Imfinzi (durvalumab) for the Treatment of Metastatic Urothelial Carcinoma (mUC), United States of America
Imfinzi™ (durvalumab) is a monoclonal antibody (mAb) indicated for the treatment of metastatic urothelial carcinoma (mUC).
It was discovered and developed by MedImmune, a research and development (R&D) division of AstraZeneca.
The first biologics license application (BLA) for Imfinzi's approval was accepted for review by the US Food and Drug Administration (FDA) in December 2016. The drug was also granted breakthrough therapy designation in February 2016.
AstraZeneca received accelerated approval for Imfinzi™ from the FDA in May 2017 based on tumour response rate and durability of response. The approval will be reviewed upon verification and description of the drug's clinical benefit in confirmatory trials.
Urothelial carcinoma disease details
Urothelial carcinoma (UC) is the most common type of bladder cancer that arises from the epithelium lining of the urinary bladder. The disease impairs lymphocyte function and helps the cancer escape immune detection by exploiting inhibitory checkpoint pathways including programmed cell death ligand-1 (PD-L1)/PD-1.
The disease is often asymptomatic until it reaches the advanced or metastatic stages. It has a five-year survival rate in the US.
The symptoms of the disease include blood in the urine, pain or burning during urination without a urinary tract infection, a strong urge to urinate without producing much urine, or having a weak urine stream.
It is estimated that approximately 79,000 people in the US will be diagnosed with bladder cancer and 17,000 will die of the disease in 2017. Urothelial carcinoma accounts for more than 90% of bladder cancer cases in the US.
Imfinzi's mechanism of action
Imfinzi™ contains a human monoclonal antibody (mAb), which blocks the interaction of PD-L1 with PD-1 and CD80. It releases the inhibition of immune responses, without inducing antibody-dependent, cell-mediated cytotoxicity.
The drug is available in 120mg and 500mg doses for intravenous administration. The recommended dose is 10mg/kg body weight infused intravenously over 60 minutes every two weeks.

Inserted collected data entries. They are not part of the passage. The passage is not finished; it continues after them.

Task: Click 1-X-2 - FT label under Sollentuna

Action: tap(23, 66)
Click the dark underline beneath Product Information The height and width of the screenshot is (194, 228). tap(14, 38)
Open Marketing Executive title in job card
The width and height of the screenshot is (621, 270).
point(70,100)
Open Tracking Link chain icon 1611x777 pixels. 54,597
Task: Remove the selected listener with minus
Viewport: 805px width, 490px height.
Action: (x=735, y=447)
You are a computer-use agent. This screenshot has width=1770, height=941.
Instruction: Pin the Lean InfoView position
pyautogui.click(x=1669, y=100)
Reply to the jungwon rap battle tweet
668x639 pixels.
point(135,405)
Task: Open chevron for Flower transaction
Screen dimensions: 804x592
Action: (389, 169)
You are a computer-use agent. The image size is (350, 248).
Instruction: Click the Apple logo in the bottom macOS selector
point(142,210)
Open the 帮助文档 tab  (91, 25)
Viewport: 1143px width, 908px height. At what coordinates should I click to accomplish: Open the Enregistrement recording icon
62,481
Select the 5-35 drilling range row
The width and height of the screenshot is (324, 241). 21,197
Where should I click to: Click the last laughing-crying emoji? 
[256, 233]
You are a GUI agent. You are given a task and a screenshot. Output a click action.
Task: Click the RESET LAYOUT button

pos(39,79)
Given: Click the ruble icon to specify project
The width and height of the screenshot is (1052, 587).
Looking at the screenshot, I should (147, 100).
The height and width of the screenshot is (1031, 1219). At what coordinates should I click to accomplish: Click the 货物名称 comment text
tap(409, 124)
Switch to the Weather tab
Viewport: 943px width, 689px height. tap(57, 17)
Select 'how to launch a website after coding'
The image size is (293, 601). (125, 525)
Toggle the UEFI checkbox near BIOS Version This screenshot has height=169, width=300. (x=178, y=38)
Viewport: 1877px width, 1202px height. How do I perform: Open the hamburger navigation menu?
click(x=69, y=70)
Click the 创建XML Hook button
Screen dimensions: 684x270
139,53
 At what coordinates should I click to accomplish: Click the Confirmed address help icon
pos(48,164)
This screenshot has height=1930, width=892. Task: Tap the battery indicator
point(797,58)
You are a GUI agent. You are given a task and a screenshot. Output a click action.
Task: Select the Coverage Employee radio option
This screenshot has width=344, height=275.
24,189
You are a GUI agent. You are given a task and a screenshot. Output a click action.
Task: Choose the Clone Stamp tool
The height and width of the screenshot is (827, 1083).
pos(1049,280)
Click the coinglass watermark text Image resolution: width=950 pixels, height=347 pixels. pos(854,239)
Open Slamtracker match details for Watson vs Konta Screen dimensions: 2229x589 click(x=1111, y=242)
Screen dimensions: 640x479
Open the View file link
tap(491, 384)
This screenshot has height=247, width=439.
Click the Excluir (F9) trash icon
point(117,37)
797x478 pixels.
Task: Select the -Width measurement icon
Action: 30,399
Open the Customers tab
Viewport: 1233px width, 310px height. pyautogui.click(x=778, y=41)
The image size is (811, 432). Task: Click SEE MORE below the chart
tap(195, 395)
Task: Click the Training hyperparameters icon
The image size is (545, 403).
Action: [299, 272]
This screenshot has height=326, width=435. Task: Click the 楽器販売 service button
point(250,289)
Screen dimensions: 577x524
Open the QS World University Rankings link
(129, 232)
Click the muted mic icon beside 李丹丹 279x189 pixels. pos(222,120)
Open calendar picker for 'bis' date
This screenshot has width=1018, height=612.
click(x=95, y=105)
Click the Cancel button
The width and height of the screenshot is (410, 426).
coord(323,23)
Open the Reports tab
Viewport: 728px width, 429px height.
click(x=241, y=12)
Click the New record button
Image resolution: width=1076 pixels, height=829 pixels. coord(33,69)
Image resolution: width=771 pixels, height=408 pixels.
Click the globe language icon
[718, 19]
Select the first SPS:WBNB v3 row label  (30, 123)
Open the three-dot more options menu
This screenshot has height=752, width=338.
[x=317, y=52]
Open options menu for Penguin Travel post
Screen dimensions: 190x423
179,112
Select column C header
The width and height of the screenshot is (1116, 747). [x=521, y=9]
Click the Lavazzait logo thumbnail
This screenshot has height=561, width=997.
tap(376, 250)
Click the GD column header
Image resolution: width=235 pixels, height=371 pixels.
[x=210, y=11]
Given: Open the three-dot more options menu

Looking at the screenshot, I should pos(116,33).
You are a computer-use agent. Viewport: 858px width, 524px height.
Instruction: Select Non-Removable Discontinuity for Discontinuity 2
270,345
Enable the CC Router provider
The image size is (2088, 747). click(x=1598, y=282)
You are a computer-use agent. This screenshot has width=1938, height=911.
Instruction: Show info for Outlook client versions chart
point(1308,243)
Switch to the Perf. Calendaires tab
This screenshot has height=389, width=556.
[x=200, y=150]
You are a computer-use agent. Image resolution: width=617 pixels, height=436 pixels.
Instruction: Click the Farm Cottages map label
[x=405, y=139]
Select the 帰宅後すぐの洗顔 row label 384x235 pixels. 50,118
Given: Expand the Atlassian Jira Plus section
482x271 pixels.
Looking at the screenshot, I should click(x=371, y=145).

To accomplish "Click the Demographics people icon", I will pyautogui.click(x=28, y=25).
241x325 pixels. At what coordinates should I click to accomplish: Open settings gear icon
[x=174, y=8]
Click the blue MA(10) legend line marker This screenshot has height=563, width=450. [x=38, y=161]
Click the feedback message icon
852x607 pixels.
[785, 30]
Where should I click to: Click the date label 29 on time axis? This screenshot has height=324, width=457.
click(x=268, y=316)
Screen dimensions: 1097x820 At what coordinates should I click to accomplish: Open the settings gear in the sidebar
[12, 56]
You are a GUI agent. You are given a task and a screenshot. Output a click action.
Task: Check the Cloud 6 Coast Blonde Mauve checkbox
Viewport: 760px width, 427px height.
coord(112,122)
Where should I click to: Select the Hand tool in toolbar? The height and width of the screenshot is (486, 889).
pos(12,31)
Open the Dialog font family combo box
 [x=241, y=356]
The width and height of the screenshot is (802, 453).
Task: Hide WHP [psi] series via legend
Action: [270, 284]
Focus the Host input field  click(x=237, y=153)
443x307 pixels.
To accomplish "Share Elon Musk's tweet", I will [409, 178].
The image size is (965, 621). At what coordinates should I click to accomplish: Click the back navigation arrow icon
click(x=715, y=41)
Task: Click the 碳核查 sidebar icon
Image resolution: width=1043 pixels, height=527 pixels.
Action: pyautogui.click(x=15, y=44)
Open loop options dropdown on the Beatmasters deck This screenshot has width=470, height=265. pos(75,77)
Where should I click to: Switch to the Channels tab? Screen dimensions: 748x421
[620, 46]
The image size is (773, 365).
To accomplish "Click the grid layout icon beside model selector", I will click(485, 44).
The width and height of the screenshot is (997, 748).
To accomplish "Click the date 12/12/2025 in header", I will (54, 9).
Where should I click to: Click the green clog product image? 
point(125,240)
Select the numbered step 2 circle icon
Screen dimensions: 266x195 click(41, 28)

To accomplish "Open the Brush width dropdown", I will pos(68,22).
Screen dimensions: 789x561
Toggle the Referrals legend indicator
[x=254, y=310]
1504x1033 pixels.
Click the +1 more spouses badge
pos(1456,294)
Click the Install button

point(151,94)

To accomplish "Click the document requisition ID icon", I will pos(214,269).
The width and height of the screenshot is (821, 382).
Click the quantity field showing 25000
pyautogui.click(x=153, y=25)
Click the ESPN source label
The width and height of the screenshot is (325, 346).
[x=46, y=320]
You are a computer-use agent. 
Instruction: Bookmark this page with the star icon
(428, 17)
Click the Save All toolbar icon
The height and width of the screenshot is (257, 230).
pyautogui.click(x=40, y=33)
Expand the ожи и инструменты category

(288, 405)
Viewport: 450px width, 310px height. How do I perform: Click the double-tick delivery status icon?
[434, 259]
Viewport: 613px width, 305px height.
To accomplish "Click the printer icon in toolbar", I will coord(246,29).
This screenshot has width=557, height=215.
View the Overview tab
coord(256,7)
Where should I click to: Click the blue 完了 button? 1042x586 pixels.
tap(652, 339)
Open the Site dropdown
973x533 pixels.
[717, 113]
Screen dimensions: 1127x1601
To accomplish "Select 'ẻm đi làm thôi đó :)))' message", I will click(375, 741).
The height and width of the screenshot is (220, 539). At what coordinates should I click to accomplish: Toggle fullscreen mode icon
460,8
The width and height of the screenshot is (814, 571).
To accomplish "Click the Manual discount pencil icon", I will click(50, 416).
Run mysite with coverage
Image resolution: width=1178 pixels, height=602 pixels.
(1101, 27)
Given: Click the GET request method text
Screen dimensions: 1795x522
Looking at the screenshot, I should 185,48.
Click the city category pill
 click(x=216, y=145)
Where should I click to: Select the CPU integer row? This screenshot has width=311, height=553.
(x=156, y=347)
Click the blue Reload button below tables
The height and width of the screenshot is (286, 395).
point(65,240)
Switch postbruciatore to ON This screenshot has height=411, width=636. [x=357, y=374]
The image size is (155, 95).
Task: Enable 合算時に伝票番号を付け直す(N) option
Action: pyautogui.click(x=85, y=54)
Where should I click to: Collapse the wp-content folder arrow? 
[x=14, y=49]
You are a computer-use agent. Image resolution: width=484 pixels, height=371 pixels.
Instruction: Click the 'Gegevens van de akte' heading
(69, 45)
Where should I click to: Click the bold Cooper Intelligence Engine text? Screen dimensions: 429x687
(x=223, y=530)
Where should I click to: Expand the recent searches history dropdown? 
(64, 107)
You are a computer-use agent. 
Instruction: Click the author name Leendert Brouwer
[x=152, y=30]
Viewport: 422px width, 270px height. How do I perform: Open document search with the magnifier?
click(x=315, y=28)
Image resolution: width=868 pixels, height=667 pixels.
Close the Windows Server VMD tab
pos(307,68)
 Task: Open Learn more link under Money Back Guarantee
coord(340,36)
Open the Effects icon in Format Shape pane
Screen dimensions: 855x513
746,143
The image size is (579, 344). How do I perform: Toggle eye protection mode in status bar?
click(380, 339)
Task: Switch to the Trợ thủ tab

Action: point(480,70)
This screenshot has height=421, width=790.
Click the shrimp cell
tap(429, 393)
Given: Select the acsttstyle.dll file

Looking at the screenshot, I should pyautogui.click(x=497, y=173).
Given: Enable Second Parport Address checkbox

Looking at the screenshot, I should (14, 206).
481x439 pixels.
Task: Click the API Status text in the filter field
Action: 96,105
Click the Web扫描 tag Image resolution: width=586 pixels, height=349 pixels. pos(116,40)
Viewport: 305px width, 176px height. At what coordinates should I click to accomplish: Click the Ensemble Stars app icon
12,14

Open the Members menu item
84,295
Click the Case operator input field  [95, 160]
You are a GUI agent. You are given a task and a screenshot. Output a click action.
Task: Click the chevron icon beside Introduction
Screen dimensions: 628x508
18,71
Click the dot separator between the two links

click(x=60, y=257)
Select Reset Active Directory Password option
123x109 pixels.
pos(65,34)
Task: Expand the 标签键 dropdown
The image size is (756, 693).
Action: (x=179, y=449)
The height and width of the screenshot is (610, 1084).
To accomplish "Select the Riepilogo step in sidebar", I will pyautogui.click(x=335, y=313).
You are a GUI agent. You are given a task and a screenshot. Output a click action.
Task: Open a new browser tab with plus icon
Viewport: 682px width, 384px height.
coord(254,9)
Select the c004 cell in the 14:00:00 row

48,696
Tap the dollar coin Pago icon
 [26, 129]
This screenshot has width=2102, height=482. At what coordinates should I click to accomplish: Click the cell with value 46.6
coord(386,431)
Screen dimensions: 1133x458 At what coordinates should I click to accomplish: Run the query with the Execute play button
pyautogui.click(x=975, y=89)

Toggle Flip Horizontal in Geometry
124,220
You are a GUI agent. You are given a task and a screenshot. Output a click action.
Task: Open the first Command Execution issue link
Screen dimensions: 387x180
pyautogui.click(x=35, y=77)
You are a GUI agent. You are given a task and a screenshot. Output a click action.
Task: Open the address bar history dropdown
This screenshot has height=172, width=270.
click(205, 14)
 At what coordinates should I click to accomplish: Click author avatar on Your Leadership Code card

Clinical trials on Imfinzi
Accelerated FDA approval for Imfinzi™ was based on results obtained from a phase I/II clinical trial known as 1108 study. This multi-centre, open-label, dose-escalation and dose-expansion study investigated the safety and efficacy of Imfinzi in patients with locally-advanced or metastatic urothelial carcinoma of the bladder and progressed with platinum-containing chemotherapy, including those who progressed within 12 months of receiving the therapy in a neoadjuvant or adjuvant setting.
Results of the study demonstrated that the patients treated with Imfinzi had an objective response rate (ORR) of 17% in all evaluable patients regardless of PD-L1 status and 26.3% in patients with PD-L1 high-expressing tumours. The study also showed that 14.3% of all evaluable patients achieved partial response and 2.7% achieved complete response.
Common adverse reactions found in patients treated with Imfinzi were fatigue, musculoskeletal pain, constipation, decreased appetite, nausea, peripheral oedema, and urinary tract infection. The most common Grade 3 or 4 adverse reactions found in the study included fatigue, a urinary tract infection, musculoskeletal pain, abdominal pain, dehydration, and general physical health deterioration.
AstraZeneca initiated a phase III clinical trial on Imfinzi, known the DANUBE trial. The study is being conducted to investigate Imfinzi as a first-line treatment in urothelial carcinoma as a monotherapy and in combination with tremelimumab.
Imfinzi is also being studied in combination with tremelimumab for the treatment of non-small cell lung cancer (NSCLC), head and neck squamous cell carcinoma (HNSCC), gastric cancer, pancreatic cancer, hepatocellular carcinoma (HCC), and blood cancers.
AstraZeneca has been conducting more than 30 clinical trials on Imfinzi™ in combination with other immuno-oncology (IO) agents and targeted therapies.